Wait a minute. Alter self says you gain the natural weapons, but then says extra limbs do not allow you to make more attacks than normal. So if you get claws and bite, you can't use them? What is "normal"? I'm wishing I hadn't bought the first printing of the 3.5 stuff.. sooo much copy paste and poorly worded rules. I'm voting that the Masters of the Wild wildshape rules override 3.5.
It's not a copy/paste problem. In 3.5, Alter Self didn't used to have a restriction preventing you from getting extra attacks for having more limbs - primarily because it also didn't give you natural weapons at all. Now it gives you natural weapons and says you don't get attacks for having natural weapons.
The best part, is that when this particular direct contradiction was brought to Custserv's attention, the response was less than encouraging:
custserv said:
We don't know. We can't figure it out either.
Right now, when you wildshape into a bear, or an octopus in 3.5 - there is no way to determine what it is that is supposed to happen with your attacks - regardless of whether you are using daggers in your tentacles or not.
Make sure you get the natural spell feat from MotW. The legendary Ape form is off limits, first off it's got 13 HD, and secondly wild shape never applies to legendary animals.
1> There is no hit die restriction in 3rd edition. You only get a size restriction unless you take levels of "shifter". Shifters have a hit die restriction, Druids do not.
2> There is no restriction on becoming Legendary Animals,
anywhere in 3rd edition. The restriction is that you can become anything that is an Animal and is not Dire. At 12th level you can become Dire animals. While the rules don't literally say that you ever can't become a legendary animal (and they fulfill all the restrictions) - most people I know restrict you to only become a legendary form when you can become a Dire form - as it is more than a little weird to be able to be a legendary Wolf at 5th level and have to wait to 12th level to become a Dire Wolf.
Fortunately, we are talking about a 12th level character - so there's no real reason he couldn't be a legendary Ape.
PHB said:
If a character's Constitution score changes enough to alter his or her Constitution modifier, the character's hit points also increase or decrease accordingly.
Yes. According to the new modifier. When you upgrade to a +3 sword from a +2 sword, you don't add +1 more to your to-hit and damage - you recalculate your to-hit and damage with a +3 enhancement bonus instead of whatever you had before. That's how all bonuses work in D&D.

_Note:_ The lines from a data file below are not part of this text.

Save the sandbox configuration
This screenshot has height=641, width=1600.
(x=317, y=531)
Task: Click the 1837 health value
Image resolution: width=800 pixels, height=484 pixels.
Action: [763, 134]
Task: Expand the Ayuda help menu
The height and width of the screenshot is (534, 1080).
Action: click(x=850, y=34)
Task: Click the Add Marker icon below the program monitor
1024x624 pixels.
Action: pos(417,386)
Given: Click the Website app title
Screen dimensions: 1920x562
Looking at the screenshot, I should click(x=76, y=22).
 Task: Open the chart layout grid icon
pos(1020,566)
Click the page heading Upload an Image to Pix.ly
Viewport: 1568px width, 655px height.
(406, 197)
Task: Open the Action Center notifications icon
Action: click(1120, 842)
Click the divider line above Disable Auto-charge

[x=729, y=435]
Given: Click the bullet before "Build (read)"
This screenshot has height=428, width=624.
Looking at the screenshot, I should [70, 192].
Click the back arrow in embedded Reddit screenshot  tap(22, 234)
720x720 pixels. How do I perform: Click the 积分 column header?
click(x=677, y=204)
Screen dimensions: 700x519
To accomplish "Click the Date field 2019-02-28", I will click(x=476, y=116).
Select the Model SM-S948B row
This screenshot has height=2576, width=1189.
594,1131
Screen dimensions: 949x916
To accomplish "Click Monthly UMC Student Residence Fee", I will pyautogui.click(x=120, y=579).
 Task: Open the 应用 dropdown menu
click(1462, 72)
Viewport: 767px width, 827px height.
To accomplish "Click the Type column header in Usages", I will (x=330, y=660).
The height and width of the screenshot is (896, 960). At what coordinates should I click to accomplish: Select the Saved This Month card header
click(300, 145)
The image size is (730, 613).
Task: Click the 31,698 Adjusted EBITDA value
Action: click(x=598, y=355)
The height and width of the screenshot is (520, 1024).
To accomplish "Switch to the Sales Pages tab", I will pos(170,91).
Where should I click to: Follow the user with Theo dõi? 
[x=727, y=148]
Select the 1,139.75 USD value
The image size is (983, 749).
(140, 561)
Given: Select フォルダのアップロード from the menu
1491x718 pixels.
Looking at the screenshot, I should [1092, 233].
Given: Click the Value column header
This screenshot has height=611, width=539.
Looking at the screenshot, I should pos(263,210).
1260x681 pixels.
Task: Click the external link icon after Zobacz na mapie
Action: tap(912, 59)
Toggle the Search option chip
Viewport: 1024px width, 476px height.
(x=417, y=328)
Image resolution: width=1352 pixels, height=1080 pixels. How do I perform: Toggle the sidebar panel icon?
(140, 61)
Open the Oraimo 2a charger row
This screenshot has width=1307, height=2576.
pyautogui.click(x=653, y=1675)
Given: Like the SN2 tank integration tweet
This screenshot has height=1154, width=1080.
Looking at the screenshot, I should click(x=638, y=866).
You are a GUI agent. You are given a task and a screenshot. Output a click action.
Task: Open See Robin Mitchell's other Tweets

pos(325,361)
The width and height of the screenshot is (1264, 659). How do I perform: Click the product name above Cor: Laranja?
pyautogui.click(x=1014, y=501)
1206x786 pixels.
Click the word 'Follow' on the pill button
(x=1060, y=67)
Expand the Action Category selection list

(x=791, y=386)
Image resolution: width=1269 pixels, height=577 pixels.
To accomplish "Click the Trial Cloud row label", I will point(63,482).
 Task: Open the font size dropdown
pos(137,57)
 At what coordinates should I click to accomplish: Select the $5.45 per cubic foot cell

That's how Constitution works too. When you raise your Constitution from 18 to 20, you
don't add +1 to all of your hit dice - that wouldn't stack. You add +5 to all of your hit dice individually
instead of adding +4 like you were doing before.
It recalculates, it doesn't delta. That's actually a
good thing because otherwise being poisoned would be advantageous:
If you just did things by delta, then every wizard should poison themselves down to within an inch of their life. Con reduction can't lower your hit points below 1 point per level, right? So if you drop your constitution down to 1 (and there are reliable ways to do that), you would have a -5 modifier. But you'd be a Wizard, so the maximum you could roll would be 4 on any of your hit dice. Nevertheless, when your Constitution was 1, you'd have 1 hit point per level - as that is the minimum.
Then you'd start healing yourself - when you gained 2 con points, you'd gain 1 hit point per level. When you gained 2 more con points, you'd gain 1 more hit point per level, and so on all the way up to 11 - where you would now have a Con Modifier of +0 and 6 hit points per level. More hit points than you had in fact, actually rolled.
Fortunately, it
doesn't work like that. You can't poison yourself for hit points, because when you drop your Con to 1, you recalculate your hit points with a -5 modifier (with a minimum of 1 per die). When you go back to a modifier of zero you don't add +5 hit points per die - you recalculate your original hit points with a +0 modifier. Nothing moves.
And
that is why you can get the hit points after you polymorph or wildshape in 3rd edition. When your con changes, you recalculate your hit points as Original Rolls + (Current Modifier times hit dice). Polymorph doesn't trigger a recalculation, but an Endurance spell does - and then it's just like the Polymorph
had changed your hit points because its alteration is factored into the new modifier.
At no time does Polymorph create a new modifier, or split your Con Modifier, or anything like that.